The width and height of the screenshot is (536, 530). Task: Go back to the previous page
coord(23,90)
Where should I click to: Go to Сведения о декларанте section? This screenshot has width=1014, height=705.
• • • •
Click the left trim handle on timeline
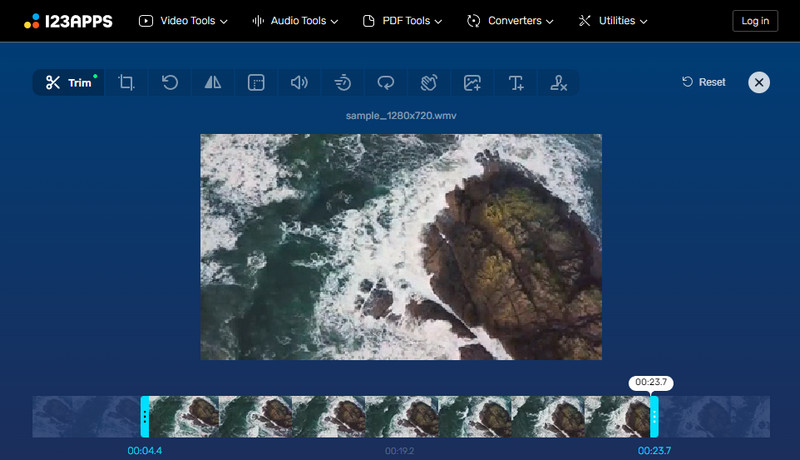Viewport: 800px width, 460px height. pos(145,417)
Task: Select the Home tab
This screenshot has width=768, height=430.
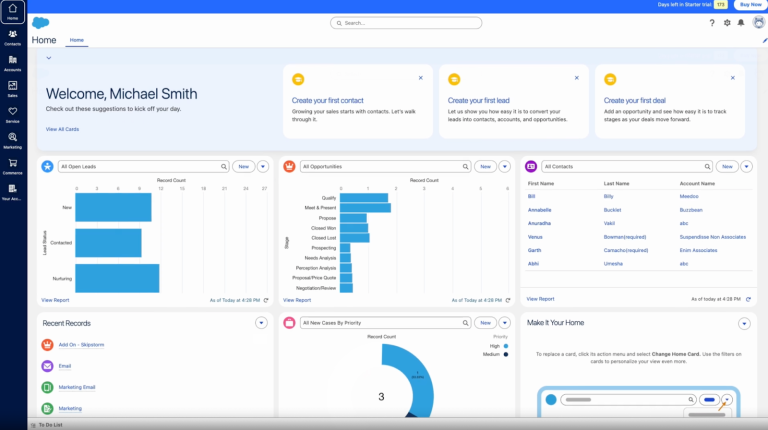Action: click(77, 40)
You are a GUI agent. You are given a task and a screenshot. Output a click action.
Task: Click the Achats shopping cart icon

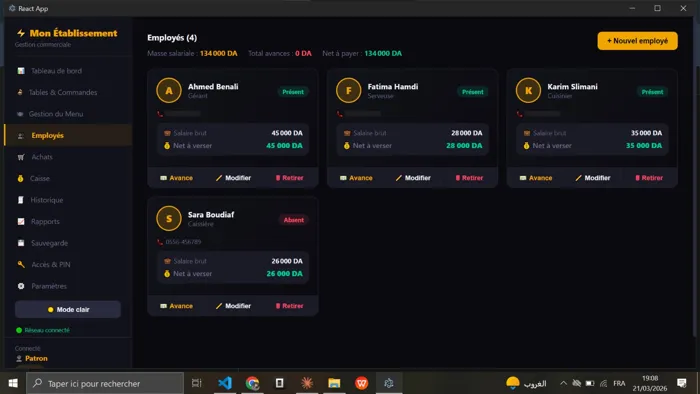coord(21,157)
• • • •
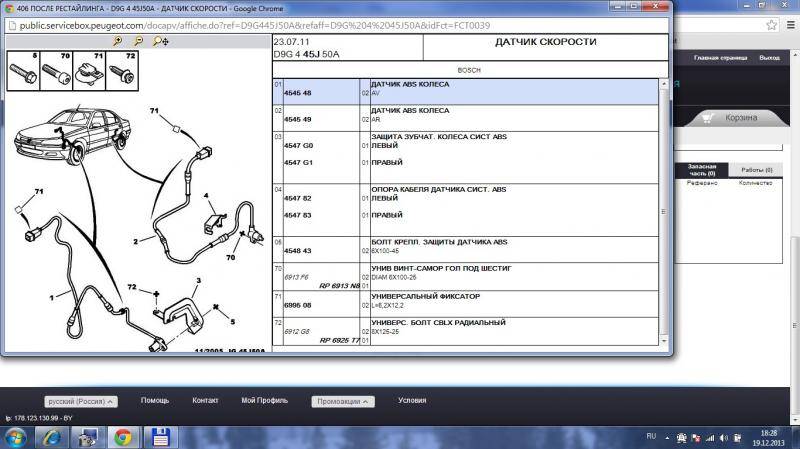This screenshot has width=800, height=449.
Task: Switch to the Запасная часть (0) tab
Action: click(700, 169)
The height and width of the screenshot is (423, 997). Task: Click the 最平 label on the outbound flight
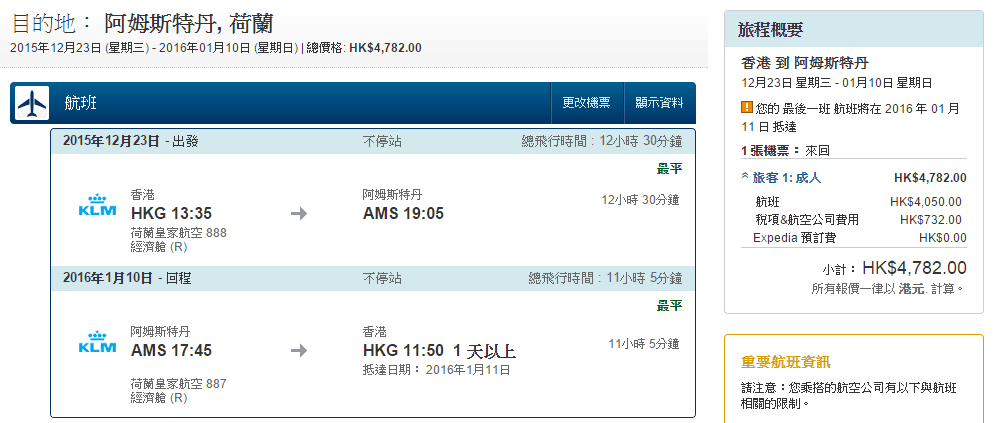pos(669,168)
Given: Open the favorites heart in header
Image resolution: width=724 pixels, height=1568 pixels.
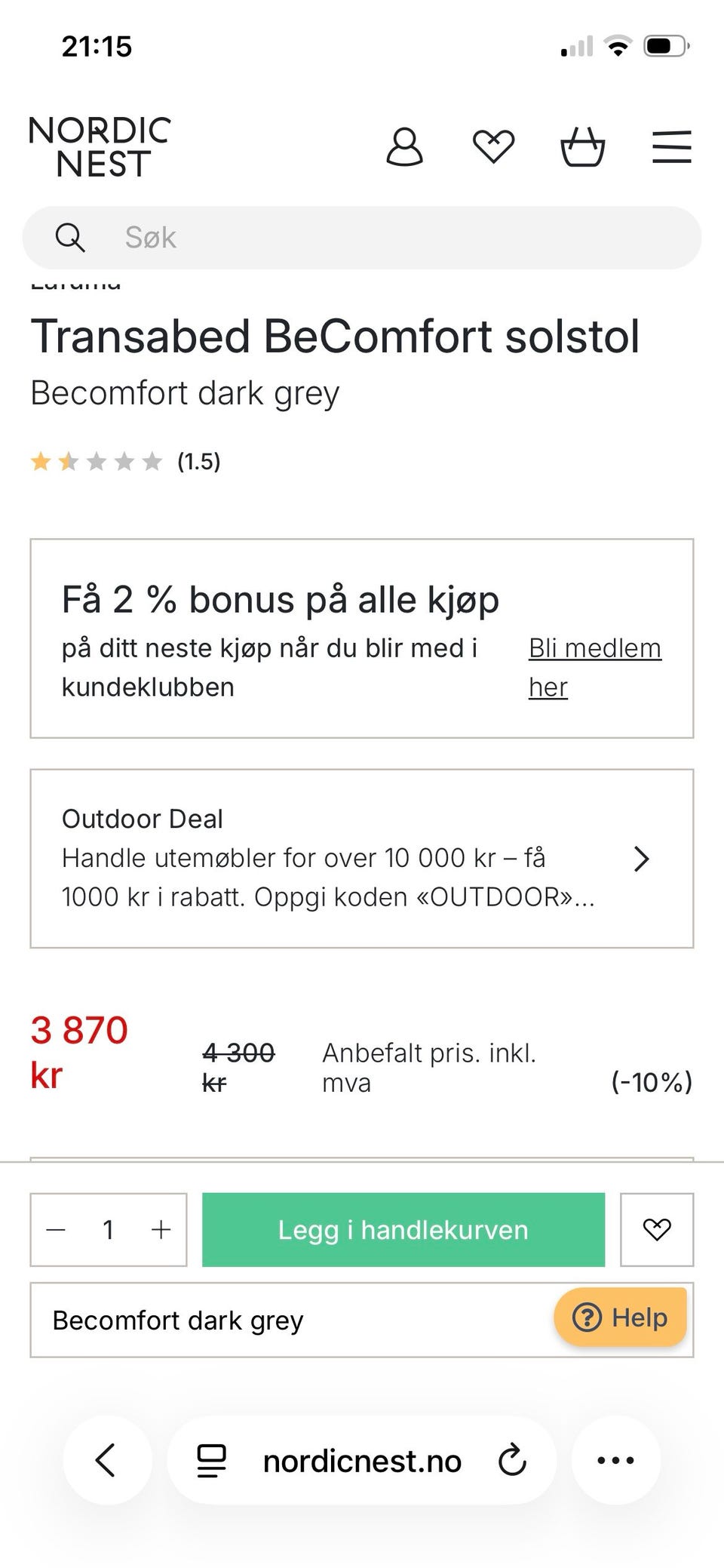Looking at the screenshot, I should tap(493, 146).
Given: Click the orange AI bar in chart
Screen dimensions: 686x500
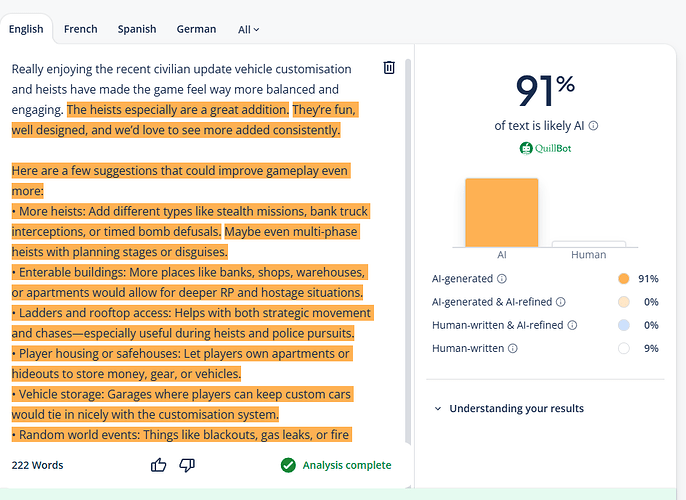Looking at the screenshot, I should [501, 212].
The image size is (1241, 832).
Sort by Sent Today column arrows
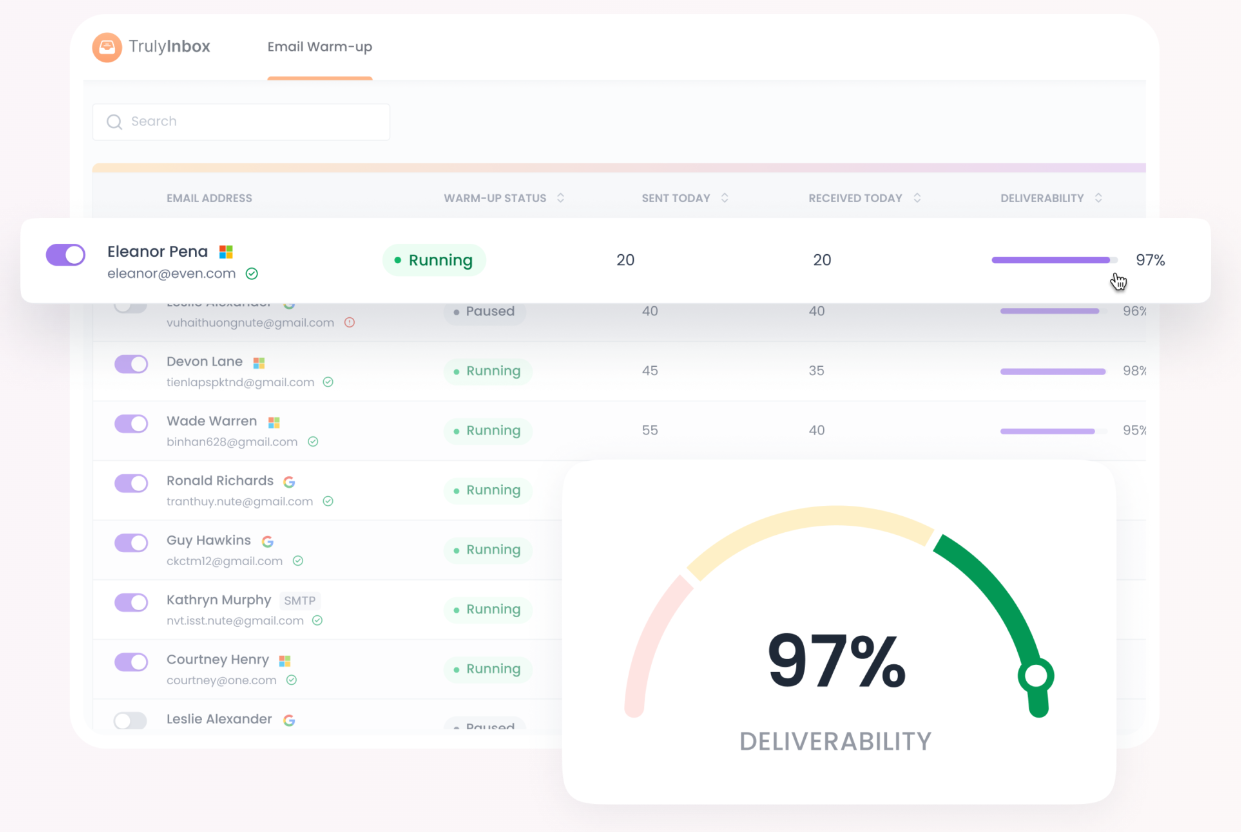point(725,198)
• • • •
[TASK REQUIREMENTS] Restate word for word the lines of the data above, starting at the line containing "The width and" and ending at the line containing "Where should I", both included, and nothing more.

[EXPECTED OUTPUT]
The width and height of the screenshot is (536, 530). Task: Go back to the previous page
coord(23,90)
Where should I click to: Go to Сведения о декларанте section? This screenshot has width=1014, height=705.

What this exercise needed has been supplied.